There were two issues in this case. In respect to the piece of land first described in the complaint, the defendant set up an agreement between it and Mr. Holmes, the plaintiff’s grantor, by which Holmes promised and agreed to convey that strip of land to the defendant company; and it asked for a specific performance of this agreement. This of course was in the nature of an equitable counterclaim, to be tried.by the court.

We suppose it was irregular practice to enter judgment upon the verdict without also disposing of the other issue. There may be no necessity for submitting any question on the equitable counterclaim to a jury; and therefore, whether the verdict should be set aside and a new trial ordered, depends entirely upon the result of the trial on the issue not disposed of. Eor we are satisfied that no error has intervened which would warrant the court in setting aside the verdict upon the issue already tried. Exceptions have been taken to the rulings of the court on the trial; but we think they are all untenable. In the first place it is objected, that the court erred in permitting the witness Spright to answer the question asked him as to the yearly value of the strip of land in the village of Jefferson; because, it is said, the question and answer assume that the plaintiff is entitled to recover that value without regard to the public easement thereon. But we do not so understand the matter. The claim was, that the defendant company unlawfully occupied the east half of Catharine street abutting on *628the plaintiff’s lots, with its road-bed, ditches, etc., and that consequently the street was useless on account of these obstructions. And the question was, what was the annual value of this strip — which had' thus been unlawfully occupied — as a street, and as a means of ingress and egress to and from the adjacent lots ? The use and enjoyment of this strip for the purposes of an ordinary street or highway, might be valuable to the owner of the adjoining lot; and whatever this value was might be recovered in the action. And the object of the question was to prove this value, subject, of course, to the right of the public to use the street for the purposes of an ordinary highway.

The plaintiff proved that the defendant had constructed its road in Catharine street in front of his lots, and that its road-bed, and the ditch on the east side of the track, occupied all of the strip of land described in the complaint lying east of the center of Catharine street, except six or eight feet on the east side, not sufficient for a road, which few feet in width the company had never occupied. The defendant asked the court to instruct, the jury that the plaintiff could not recover any more of the strip of land in Catharine street than the defendant actually occupied by its track and the ditch. The court, however, refused so to charge, but did instruct the jury, in substance, that if the company so used and obstructed that portion of the street as to destroy it as a common highway, that fact was sufficient to warrant them in finding that the defendant was in possession of the whole of that part of the street.
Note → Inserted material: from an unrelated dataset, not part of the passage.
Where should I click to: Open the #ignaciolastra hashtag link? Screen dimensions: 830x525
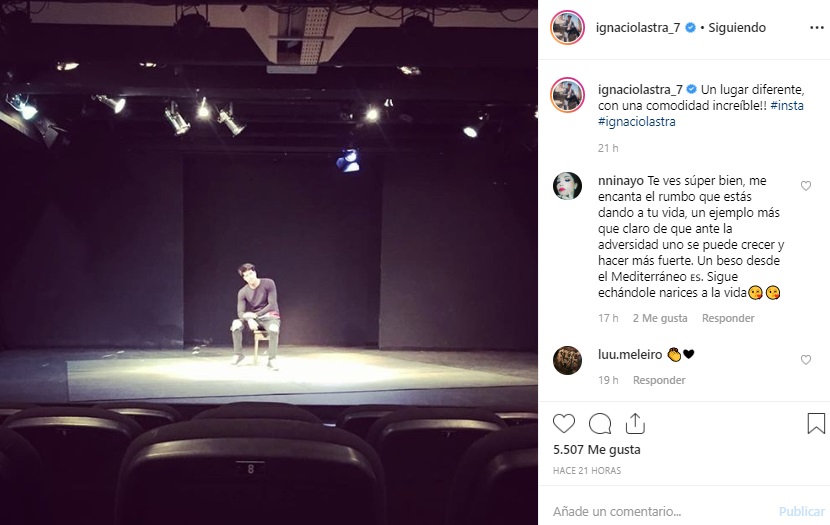(637, 122)
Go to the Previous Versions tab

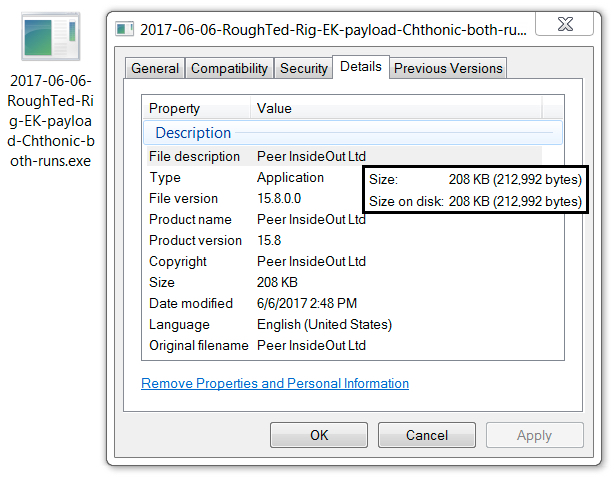[x=448, y=68]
We can see no objection to this charge. Eor while the company did not actually cover with its road-bed and ditch the entire space from the center of the street to its eastern limit, yet it practically destroyed that entire space for a street. It was really in possession of that strip of ground.

The doctrine that the proprietors of lots bounded by *629a public street -within a recorded town plat or village, take to the center of the street, and own the fee subject to the public easement, is so well established in this state that it is no longer open for argument. Eor the reasons given in the first part of this opinion, the judgment must be reversed, and the cause remanded with directions to proceed and try the issue for equitable relief.

By the Court. — Judgment reversed and cause remanded with the directions above specified.